* **What you have to do**:
Write out the entries below exactly as they stand. Skip every image.

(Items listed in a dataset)
##########

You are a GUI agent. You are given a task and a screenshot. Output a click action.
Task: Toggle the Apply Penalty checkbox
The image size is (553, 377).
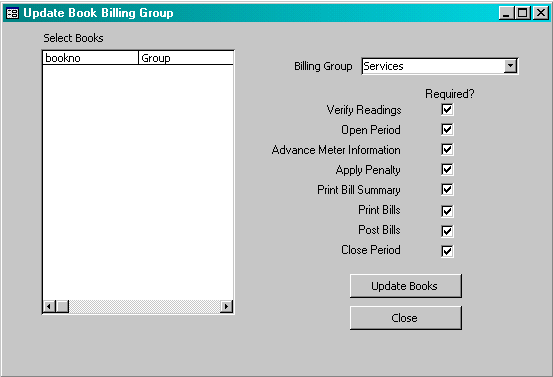(447, 169)
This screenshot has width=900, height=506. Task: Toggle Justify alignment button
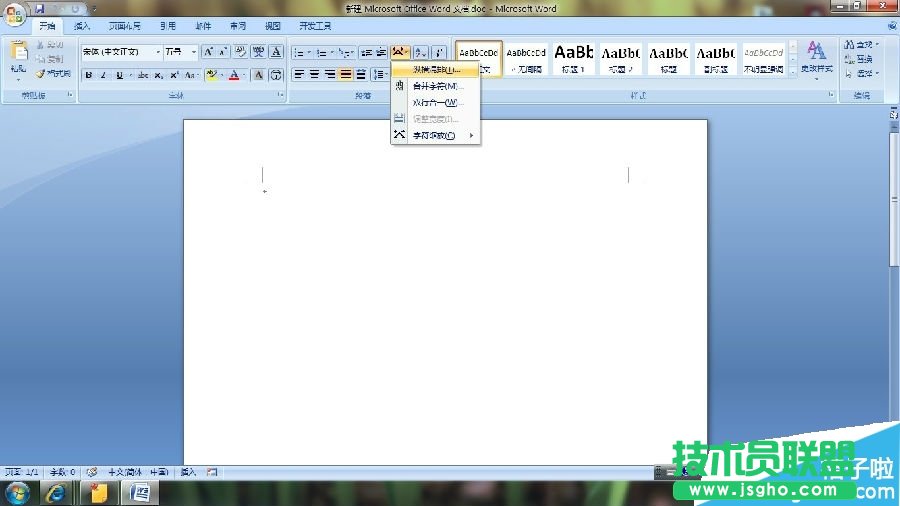345,75
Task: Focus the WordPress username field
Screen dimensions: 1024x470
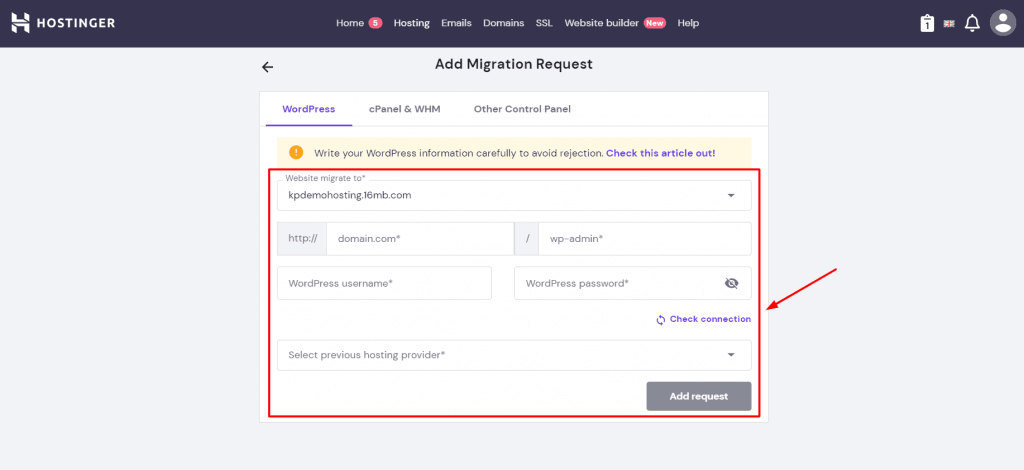Action: coord(384,283)
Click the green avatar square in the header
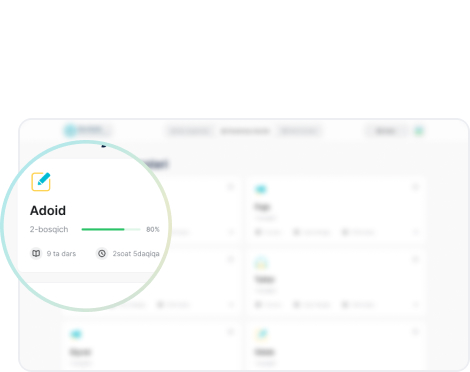 click(419, 131)
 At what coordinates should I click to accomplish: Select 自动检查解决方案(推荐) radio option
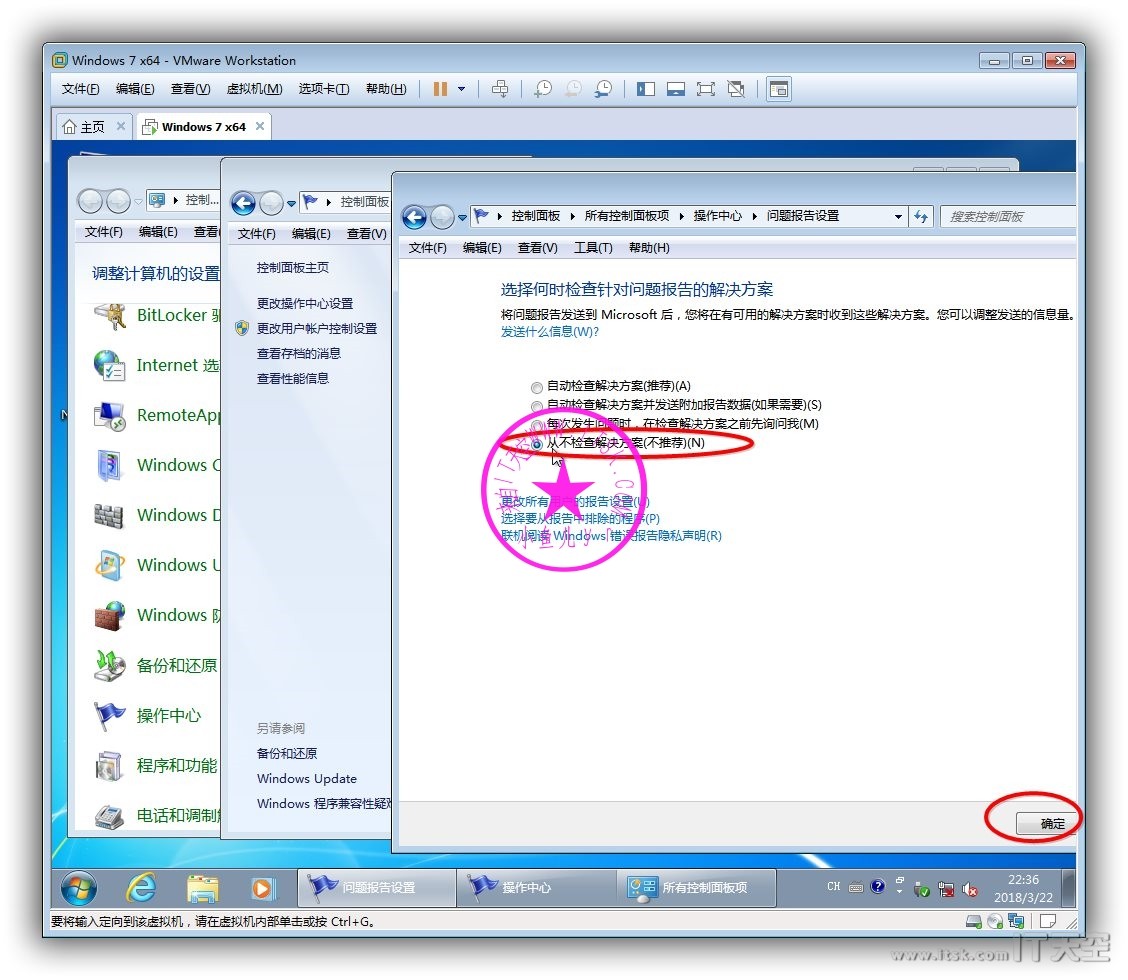click(x=538, y=387)

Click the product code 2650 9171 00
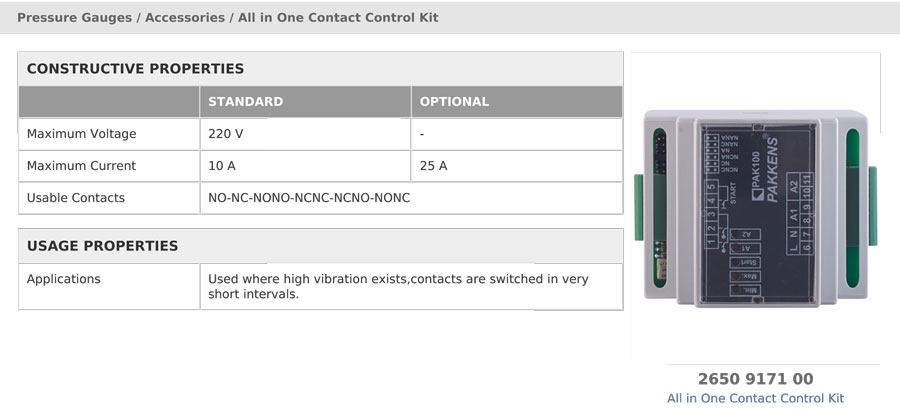(755, 379)
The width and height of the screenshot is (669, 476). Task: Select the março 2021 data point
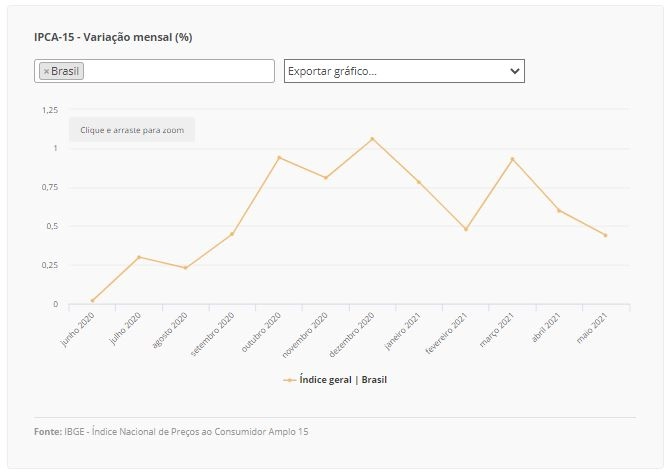coord(512,159)
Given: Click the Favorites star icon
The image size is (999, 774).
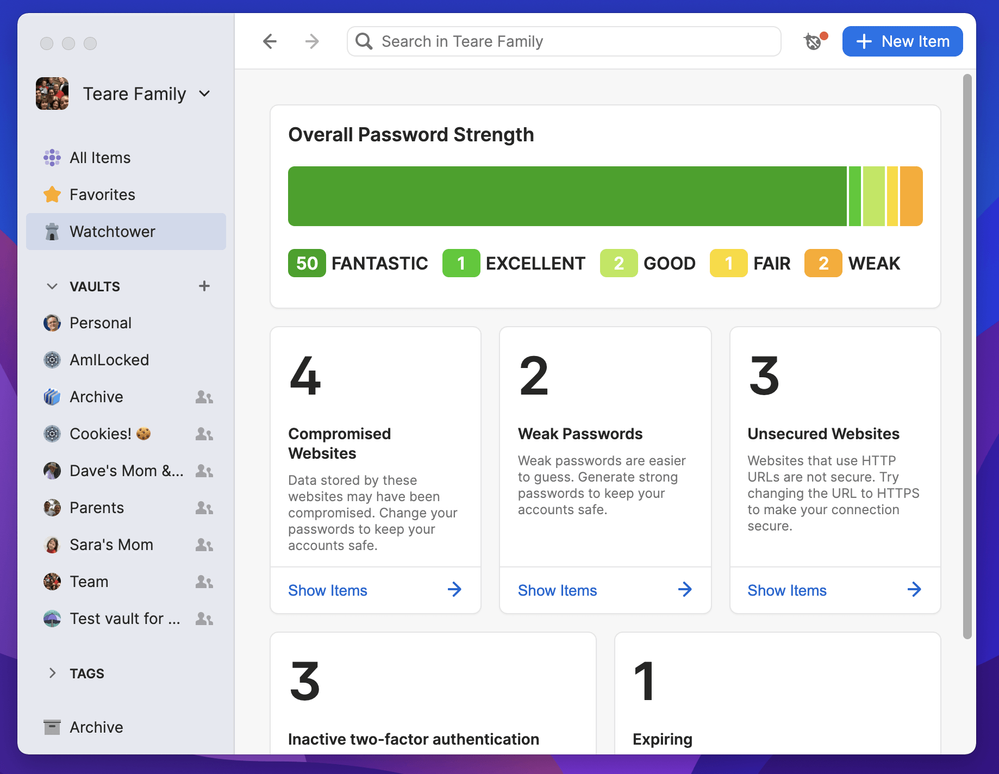Looking at the screenshot, I should [x=52, y=195].
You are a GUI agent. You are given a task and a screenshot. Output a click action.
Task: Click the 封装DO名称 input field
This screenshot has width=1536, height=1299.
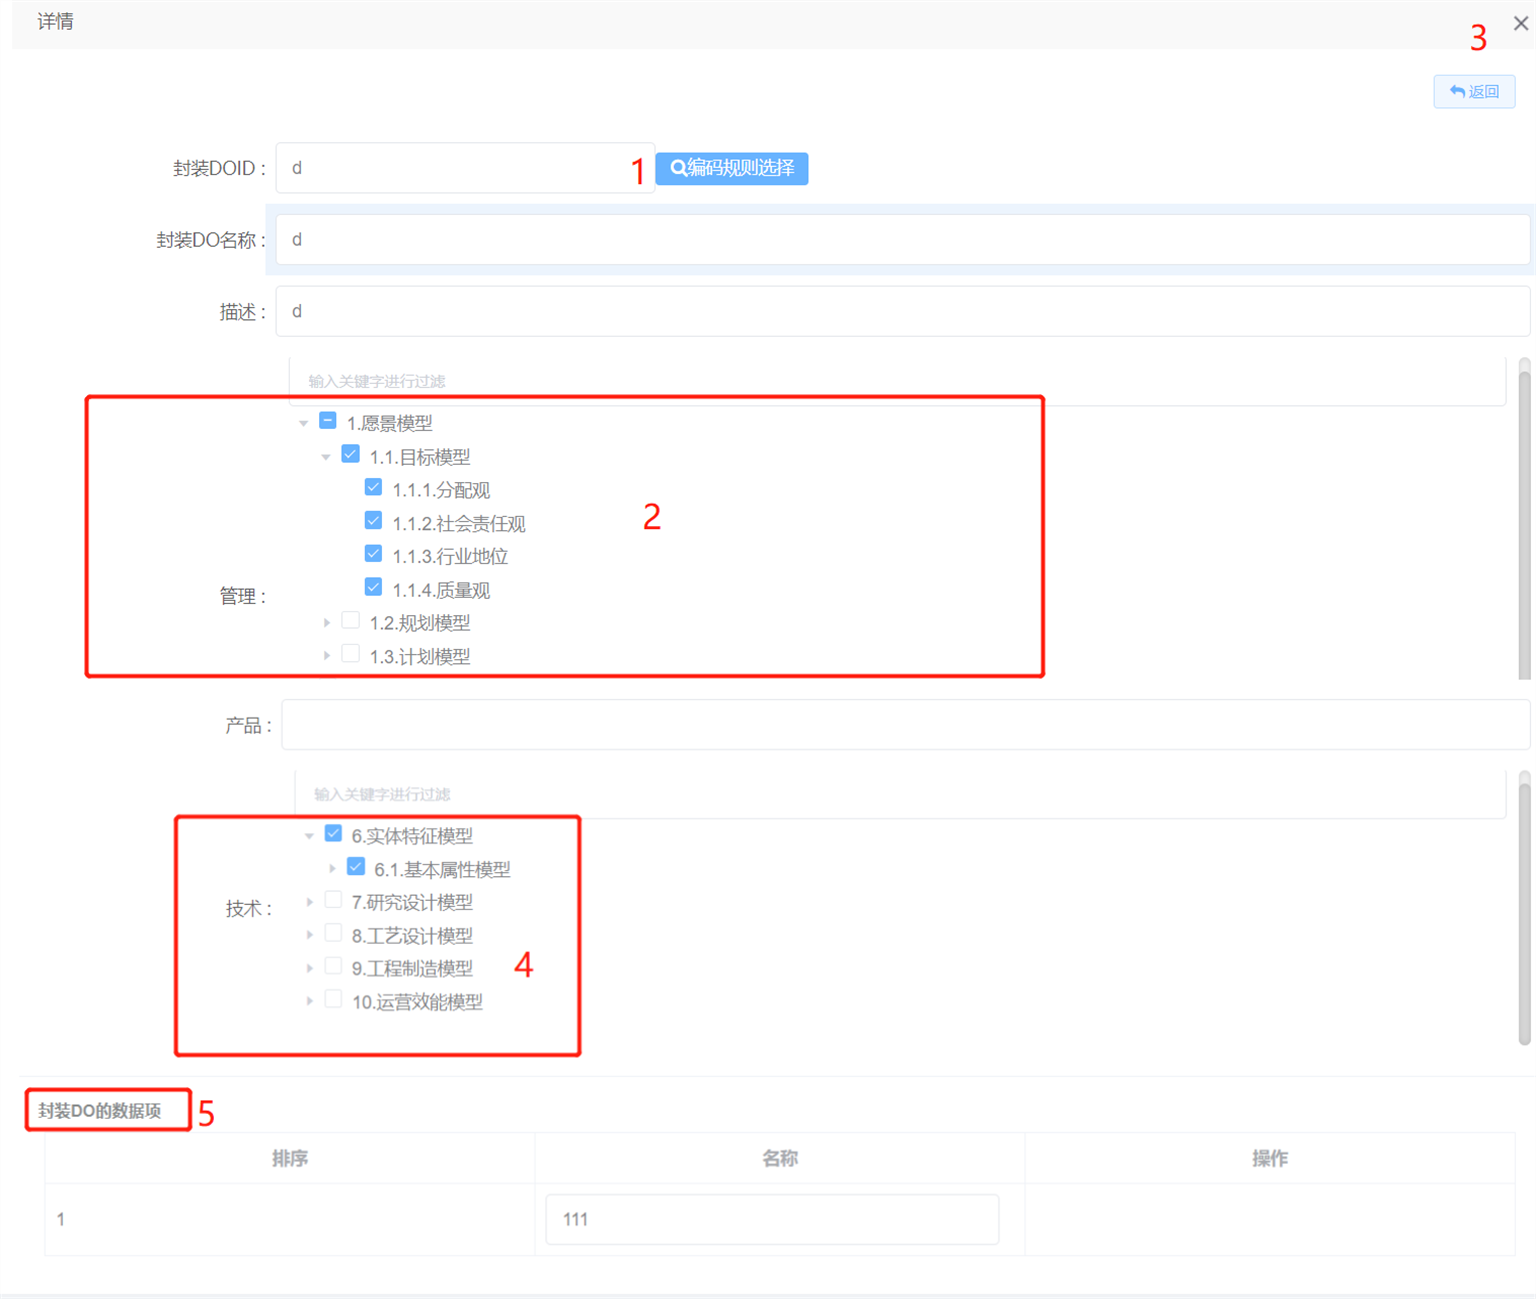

##########

* **Exercise response**:
You are a GUI agent. You are given a task and a screenshot. Output a click action.
Task: Toggle the Apply Penalty checkbox
The image size is (553, 377).
(447, 169)
This screenshot has width=900, height=506. Task: Toggle Justify alignment button
345,75
Task: Focus the WordPress username field
Screen dimensions: 1024x470
Action: coord(384,283)
Click the green avatar square in the header
 click(419, 131)
 At what coordinates should I click to accomplish: Select 自动检查解决方案(推荐) radio option
click(x=538, y=387)

Click the product code 2650 9171 00
(755, 379)
The width and height of the screenshot is (669, 476). Task: Select the março 2021 data point
coord(512,159)
Given: Click the Favorites star icon
The image size is (999, 774).
Looking at the screenshot, I should [x=52, y=195].
You are a GUI agent. You are given a task and a screenshot. Output a click action.
Task: Click the 封装DO名称 input field
This screenshot has width=1536, height=1299.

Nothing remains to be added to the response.